* [EXTRACT]
※

By Robert J. Semrad | Published October 07 2013 |
The Foreclosure Process in Georgia
Georgia is among a few states with the shortest foreclosure timeline. The average foreclosure process from the issuance of the Notice of Default can take as little as 60 days in Georgia, whereas the national average is closer to four months. The reason our timeline is so short is because the foreclosure process in Georgia often does not require a court order, thereby eliminating the case backlog that exists in other states.
According to Georgia law, lenders are allowed to follow one of two foreclosure processes: judicial foreclosure and non-judicial foreclosure (also known as deed of trust). The terms of the loan agreement determine which foreclosure process the lender will take.
What's the difference?
- Judicial foreclosure ― In this process, the lender must file a lawsuit against the homeowner to obtain a court order. After the court issues the order, the property is sold at auction. Depending on the court's caseload, the judicial process can take up to year or longer to complete. This may provide time for the homeowner to seek new financing, locate a buyer, or find other solutions. The judicial process is only used if the loan agreement does not contain a power of sale clause.

※

* [LISTED ENTRIES]
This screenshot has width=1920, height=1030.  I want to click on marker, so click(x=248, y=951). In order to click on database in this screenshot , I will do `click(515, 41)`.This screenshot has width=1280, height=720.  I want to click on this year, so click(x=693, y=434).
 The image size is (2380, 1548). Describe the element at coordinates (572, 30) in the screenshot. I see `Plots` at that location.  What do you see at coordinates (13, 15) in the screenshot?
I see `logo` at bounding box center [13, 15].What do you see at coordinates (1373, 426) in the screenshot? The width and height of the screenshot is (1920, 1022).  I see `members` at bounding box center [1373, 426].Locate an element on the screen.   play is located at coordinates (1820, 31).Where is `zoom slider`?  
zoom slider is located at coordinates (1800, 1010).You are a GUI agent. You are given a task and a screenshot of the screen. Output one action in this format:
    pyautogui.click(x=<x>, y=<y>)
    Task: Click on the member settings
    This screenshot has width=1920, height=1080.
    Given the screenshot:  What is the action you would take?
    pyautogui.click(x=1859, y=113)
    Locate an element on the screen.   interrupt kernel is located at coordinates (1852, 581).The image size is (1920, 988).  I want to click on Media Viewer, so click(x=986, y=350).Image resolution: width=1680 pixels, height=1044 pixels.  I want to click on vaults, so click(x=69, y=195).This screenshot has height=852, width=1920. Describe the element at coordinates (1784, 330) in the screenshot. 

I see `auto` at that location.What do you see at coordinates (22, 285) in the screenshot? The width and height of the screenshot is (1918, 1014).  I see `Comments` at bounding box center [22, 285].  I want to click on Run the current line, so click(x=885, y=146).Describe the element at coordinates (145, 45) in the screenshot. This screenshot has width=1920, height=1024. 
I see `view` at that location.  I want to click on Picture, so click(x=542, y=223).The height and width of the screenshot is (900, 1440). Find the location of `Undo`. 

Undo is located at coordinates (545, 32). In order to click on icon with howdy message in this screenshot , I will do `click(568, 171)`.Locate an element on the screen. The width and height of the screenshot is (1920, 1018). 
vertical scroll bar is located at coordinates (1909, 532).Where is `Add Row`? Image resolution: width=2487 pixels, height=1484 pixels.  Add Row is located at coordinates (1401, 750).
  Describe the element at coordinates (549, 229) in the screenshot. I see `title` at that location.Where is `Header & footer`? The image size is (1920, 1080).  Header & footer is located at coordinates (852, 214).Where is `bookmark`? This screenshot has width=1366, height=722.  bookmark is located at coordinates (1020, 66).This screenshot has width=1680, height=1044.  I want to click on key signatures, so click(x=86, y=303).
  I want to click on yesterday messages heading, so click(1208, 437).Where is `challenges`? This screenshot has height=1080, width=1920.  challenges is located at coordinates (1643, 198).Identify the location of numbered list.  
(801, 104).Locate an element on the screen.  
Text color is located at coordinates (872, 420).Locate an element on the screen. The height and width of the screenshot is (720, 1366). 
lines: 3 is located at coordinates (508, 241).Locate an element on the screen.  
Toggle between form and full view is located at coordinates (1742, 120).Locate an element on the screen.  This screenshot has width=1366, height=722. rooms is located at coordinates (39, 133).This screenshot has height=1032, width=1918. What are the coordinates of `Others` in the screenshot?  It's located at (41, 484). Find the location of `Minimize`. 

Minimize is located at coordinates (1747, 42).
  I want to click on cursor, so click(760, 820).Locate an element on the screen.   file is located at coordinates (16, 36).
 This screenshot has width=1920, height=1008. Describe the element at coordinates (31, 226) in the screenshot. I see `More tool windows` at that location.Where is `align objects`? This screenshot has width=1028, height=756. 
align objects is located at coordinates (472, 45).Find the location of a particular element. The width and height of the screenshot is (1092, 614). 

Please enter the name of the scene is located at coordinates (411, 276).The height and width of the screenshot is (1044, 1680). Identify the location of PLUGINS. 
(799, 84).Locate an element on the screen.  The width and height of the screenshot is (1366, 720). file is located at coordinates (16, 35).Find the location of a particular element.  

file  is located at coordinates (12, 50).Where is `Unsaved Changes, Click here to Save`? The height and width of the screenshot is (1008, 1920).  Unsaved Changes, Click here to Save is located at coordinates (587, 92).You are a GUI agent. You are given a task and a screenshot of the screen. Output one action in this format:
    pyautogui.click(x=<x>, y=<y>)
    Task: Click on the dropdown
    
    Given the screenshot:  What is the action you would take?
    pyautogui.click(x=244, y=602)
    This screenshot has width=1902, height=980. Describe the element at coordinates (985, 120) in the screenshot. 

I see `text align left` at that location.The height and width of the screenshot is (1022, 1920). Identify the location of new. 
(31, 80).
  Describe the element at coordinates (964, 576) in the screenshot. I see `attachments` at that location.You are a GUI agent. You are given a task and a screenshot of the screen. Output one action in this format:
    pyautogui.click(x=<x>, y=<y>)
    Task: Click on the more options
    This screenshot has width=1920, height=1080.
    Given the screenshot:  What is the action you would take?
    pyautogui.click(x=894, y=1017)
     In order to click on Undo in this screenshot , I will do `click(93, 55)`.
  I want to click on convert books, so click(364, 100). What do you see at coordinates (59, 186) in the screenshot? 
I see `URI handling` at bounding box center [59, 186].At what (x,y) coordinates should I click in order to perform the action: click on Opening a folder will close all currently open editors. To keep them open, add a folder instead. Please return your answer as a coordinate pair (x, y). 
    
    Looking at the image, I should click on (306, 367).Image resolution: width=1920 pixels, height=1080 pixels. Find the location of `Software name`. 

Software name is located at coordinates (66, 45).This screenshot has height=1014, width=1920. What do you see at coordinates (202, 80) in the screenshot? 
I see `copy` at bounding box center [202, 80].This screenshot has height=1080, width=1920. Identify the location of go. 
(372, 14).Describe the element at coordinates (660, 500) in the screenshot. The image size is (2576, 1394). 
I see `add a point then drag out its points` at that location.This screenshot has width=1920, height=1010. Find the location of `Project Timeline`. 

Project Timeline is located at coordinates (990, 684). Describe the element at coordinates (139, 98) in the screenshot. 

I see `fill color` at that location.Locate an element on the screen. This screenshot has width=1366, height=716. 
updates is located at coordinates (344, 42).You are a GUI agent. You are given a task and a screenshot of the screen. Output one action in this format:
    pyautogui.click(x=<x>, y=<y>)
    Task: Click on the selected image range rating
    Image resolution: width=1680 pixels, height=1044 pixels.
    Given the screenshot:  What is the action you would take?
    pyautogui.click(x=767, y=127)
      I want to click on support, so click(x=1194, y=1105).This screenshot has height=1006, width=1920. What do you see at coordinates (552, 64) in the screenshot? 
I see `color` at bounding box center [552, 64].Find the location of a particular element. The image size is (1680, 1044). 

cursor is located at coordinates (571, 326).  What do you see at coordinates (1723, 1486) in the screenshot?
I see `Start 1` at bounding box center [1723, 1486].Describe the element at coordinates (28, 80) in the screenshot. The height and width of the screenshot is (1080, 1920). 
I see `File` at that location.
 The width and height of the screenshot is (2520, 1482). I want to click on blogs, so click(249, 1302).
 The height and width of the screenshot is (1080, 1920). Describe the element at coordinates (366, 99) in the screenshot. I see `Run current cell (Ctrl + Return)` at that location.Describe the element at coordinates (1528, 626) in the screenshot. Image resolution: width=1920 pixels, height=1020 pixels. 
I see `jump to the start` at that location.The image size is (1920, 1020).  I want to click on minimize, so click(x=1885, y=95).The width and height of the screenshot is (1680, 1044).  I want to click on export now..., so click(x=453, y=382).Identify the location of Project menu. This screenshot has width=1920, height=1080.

※

* [STATED TASK 1]
Do these statements agree with the Georgia foreclosure article? Answer yes or no for each, quoting the words from the article that decide it.
(a) In Georgia, the foreclosure process can take as little as 60 days from the Notice of Default.
(b) The lender picks the foreclosure process regardless of what the loan agreement says.
(c) Judicial foreclosure is used when the loan agreement contains a power of sale clause.
* [STATED TASK 2] Could you continue the Georgia foreclosure article from where it stops?

* [RESPONSE 1]
(a) Yes: "The average foreclosure process from the issuance of the Notice of Default can take as little as 60 days in Georgia"
(b) No: "The terms of the loan agreement determine which foreclosure process the lender will take."
(c) No: "The judicial process is only used if the loan agreement does not contain a power of sale clause."

* [RESPONSE 2]
- Non-judicial or deed of trust foreclosure ― A lender may initiate foreclosure without going to court if there is a power of sale clause in the loan agreement. The power of sale clause is a pre-authorization from the borrower to sell the property in the event the borrower defaults on the loan ― the proceeds of the sale will cover the balance owed. The clause usually sets forth the procedures for public notice and sale that the lender must follow. If the loan documents are silent concerning the procedural requirements, then the lender must follow state laws.
Georgia requirements for deed of trust foreclosure procedures
Lenders in Georgia are required to send notice of their intent to foreclose to the borrower no later than 30 days before the proposed foreclosure date. This notice must be delivered by certified mail, return receipt requested. The mortgage lender must also advertise the notice in the county newspaper once per week for four consecutive weeks before the foreclosure sale. A copy of the publication must be included in the notice of intent to sale.
Foreclosure auctions are held on the first Tuesday of the month at the courthouse. If the sale does not cover the amount remaining on the promissory note, the lender may sue you for the difference.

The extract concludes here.